Naomi Kawase, 2015 (Japon, France, Allemagne)
Les pétales de fleurs des cerisiers commencent à blanchir le sol quand, sous le regard bienveillant de la lune, dans une petite boutique de dorayakis, trois isolés se rencontrent. Sentaro (Masatoshi Nagase [1]), c’est le cuisinier et le gérant peu loquace de la boutique. Wakana (Kyara Uchida) vient de temps en temps avec d’autres lycéennes pour travailler les maths, parler garçons et, comme n’importe groupe d’adolescents, échanger bruyamment avec rires et fausses brimades. Tokue (Kirin Kiki [2]) est une vieille dame que l’on juge d’abord intrusive.
Dans les premiers plans, on voit Tokue arriver à son rythme, lever le nez, s’adresser aux arbres et aux astres comme si elle était une familière des esprits de la nature. Elle s’approche de la boutique hésitante. Sentaro avait passé une annonce pour être aidé derrière les fourneaux et vendre les beignets. Tokue vient pour l’annonce. Elle montre ses vieilles mains déformées mais encore capables. Elle insiste maladroitement… Sentaro est gêné mais lui fait comprendre qu’il ne la prendra pas. Sauf que la recette pour préparer une bonne pâte « an », les haricots confits qui n’ont pas grande saveur dans les doriyakis de Sentaro, n’a pas de secret pour la grand-mère.

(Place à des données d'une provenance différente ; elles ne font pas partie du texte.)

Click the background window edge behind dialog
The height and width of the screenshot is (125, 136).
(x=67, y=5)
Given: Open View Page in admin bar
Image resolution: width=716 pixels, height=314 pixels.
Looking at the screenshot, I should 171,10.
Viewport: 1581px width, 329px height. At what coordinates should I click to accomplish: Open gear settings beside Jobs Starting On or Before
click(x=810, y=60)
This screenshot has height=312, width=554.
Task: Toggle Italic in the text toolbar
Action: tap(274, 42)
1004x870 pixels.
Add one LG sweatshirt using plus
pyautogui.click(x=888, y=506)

Même si on assiste à quelques préparations et dégustations susceptibles de mettre l’eau à la bouche, Les délices de Tokyo n’est pas qu’un film de cuisine. La réalisatrice utilise la pâtisserie comme liant social pour trois personnes momentanément déçues par la vie : la lycéenne qui sent ses chances de faire des études sérieusement compromises, le cuistot criblé de dettes et Tokue touchée par une maladie oubliée, la lèpre, considérée depuis toujours comme une paria et qui souhaiterait avant de mourir profiter enfin de la vie.
Naomi Kawase réalise comme à son habitude un film tout en sensibilité où les plans attentifs au vent dans les feuillages par exemple et à la nature en ville en général sont assez nombreux pour faire oublier l’effervescence et le gigantisme de la capitale qui pourtant est toute proche [3]. Naomi Kawase réalise certainement aussi un de ses films les plus susceptibles de plaire. Entre la saveur retrouvée des dorayakis et le goût retrouvé de la vie, Les délices de Tokyo ne peut en effet laisser tout à fait indifférent.

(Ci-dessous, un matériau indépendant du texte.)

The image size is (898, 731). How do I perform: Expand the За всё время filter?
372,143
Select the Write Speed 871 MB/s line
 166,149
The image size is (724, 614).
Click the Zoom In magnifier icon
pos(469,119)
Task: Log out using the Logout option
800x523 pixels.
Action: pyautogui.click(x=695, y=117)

[1] Masatoshi Nagase vu dans La servante et le samouraï de Yoji Yamada en 2005.
[2] Kirin Kiki vue chez Kore-Eda (Still walking, 2009) ou dans le précédent de Naomi Kawase (Hanezu, 2011).
[3] Le film est tourné un peu à l’extérieur du centre, à Higashimurayama ville moyenne absorbée par la mégapole.
Le cinéma japonais a traditionnellement une approche de la nourriture qui relève du sacré. J’avoue que ta description de ce nouveau Kawase me donne l’eau à la bouche. Reste a voir si j’aurai le temps de passer à table.
Bonjour Benjamin,
C’est en effet un joli film (que j’avais aussi chroniqué). D’un point de vue formel, la mise en scène de Kawase n’est pas aussi maitrisée que celle d’un Kore-eda, mais elle regarde ses personnages avec beaucoup de tendresse et de sensibilité. La fin est très émouvante.
Bonsoir, voici une histoire qui m’a beaucoup touchée. Je l’ai vu deux fois : un vrai plaisir. Bonne soirée.
Le gros défaut du film est à mon sens sa deuxième partie, dans laquelle Kawase explicite assez lourdement tout ce qui coulait de source lorsqu’elle filmait délicieusement la cuisine dans la première partie. Cette relation mère/fils qui se créait, on la voyait prendre vie, on n’avait pas besoin de la surligner de la sorte. C’est vraiment dommage parce que personnellement ça a tari toute émotion.
Mais le début, miam miam.
Exquise adaptation du très beau roman de Durian Sukegawa, très émouvante.